Use .apply() with a custom lambda expression to create a new column called 'Reason' that contains this string value.**

In [None]:
# Select example
x = df['title'][0]
x

In [None]:
x.split(':')[0]

In [None]:
df['title'].apply(lambda title : title.split(':')[0])

In [None]:
# Create reason column
df['Reason']=df['title'].apply(lambda title : title.split(':')[0])
df['Reason'].head()

## ** What is the most common reason for a 911 call based off this new column?**

In [None]:
df.Reason

In [None]:
df['Reason'].value_counts()

In [None]:
df['Reason'].value_counts().plot(kind='pie',autopct='%.2f%%')

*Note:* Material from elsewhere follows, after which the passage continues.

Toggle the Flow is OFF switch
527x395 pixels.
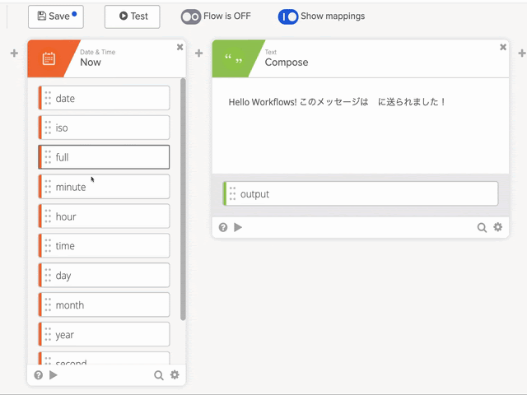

From above graph, we can see, most calls are from EMS category and percentage is 49%. Out of total 3,
summary is as follows:
    - EMS: 49%
    - Traffi: 36%
    - Fire: 15%

# ** Use seaborn to create a countplot of 911 calls by Reason**

In [None]:
sns.countplot(x = 'Reason',data = df, palette = 'rainbow')

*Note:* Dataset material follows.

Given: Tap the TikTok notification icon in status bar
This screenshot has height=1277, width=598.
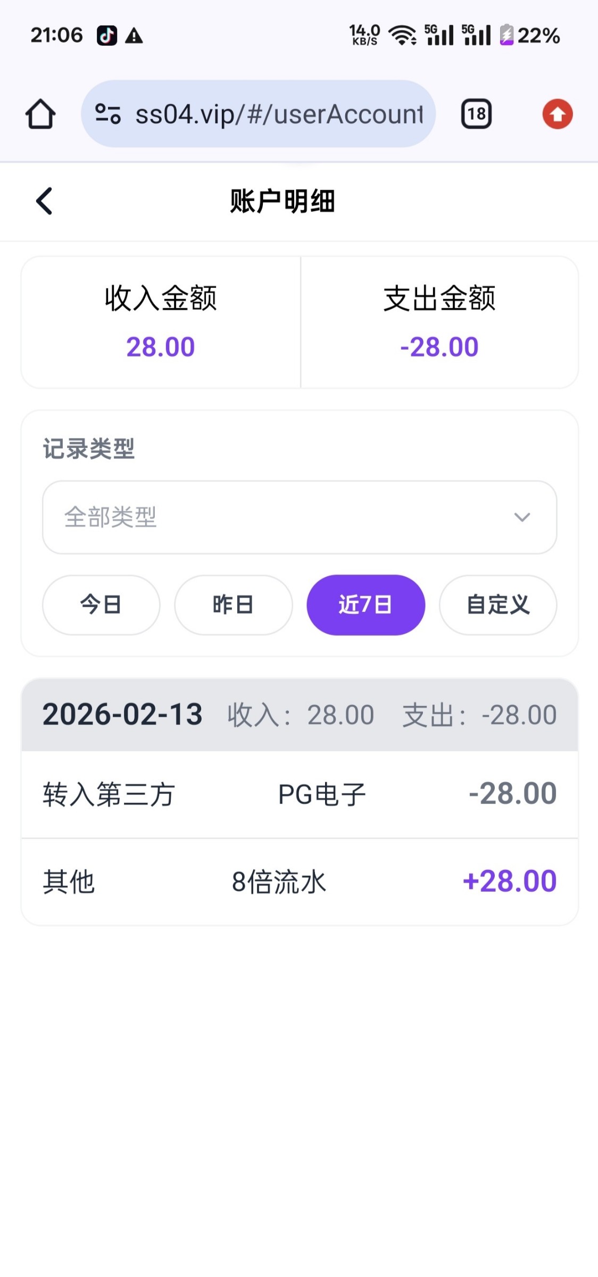Looking at the screenshot, I should (x=107, y=36).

## ** What is the data type of the objects in the timeStamp column?**

In [None]:
df.timeStamp #combination of Date and time

In [None]:
df.dtypes

In [None]:
type(df['timeStamp'].iloc[0])

## ** Convert timeStamp from strings to DateTime object**

In [None]:
df['timeStamp']=pd.to_datetime(df['timeStamp'])
type(df['timeStamp'].iloc[0])

In [None]:
df.timeStamp

** Now that the timestamp column are actually DateTime objects, use .apply() to create 3 new columns called Hour, Month, and Day of Week.  
Create these columns based off of the timeStamp column.**

In [None]:
df['timeStamp'].iloc[0]

In [None]:
time = df['timeStamp'].iloc[0]
time

In [None]:
time.day

In [None]:
time.hour

In [None]:
time.day_name()

In [None]:
df['timeStamp'].apply(lambda time : time.hour)

In [None]:
# Create hour column
df['Hour'] = df['timeStamp'].apply(lambda time : time.hour)

In [None]:
df['Hour'].value_counts()

In [None]:
df[:2]

In [None]:
# Create month column
df['Month'] = df['timeStamp'].apply(lambda time : time.month)
df['Month'].value_counts()

In [None]:
# Create day of week
df['Day of Week'] = df['timeStamp'].apply(lambda time : time.dayofweek)
df['Day of Week'].value_counts()

In [None]:
day = df['timeStamp'].apply(lambda time : time.day_name())
day.value_counts()

## ** Notice how the Day of Week is an integer 0-6. Use the .map() with a dictionary to map the actual string names to the day of the week**

In [None]:
df

In [None]:
df.columns

In [None]:
df['Day of Week'].unique()

In [None]:
# Create dictionary
dmap = {0:'Mon',1:'Tue',2:'Wed',3:'Thu',4:'Fri',5:'Sat',6:'Sun'}
dmap

In [None]:
# Map string names
df['Day of Week'] = df['Day of Week'].map(dmap)
df['Day of Week']

In [None]:
df['Day of Week'][:4]

In [None]:
df['Day of Week'].value_counts()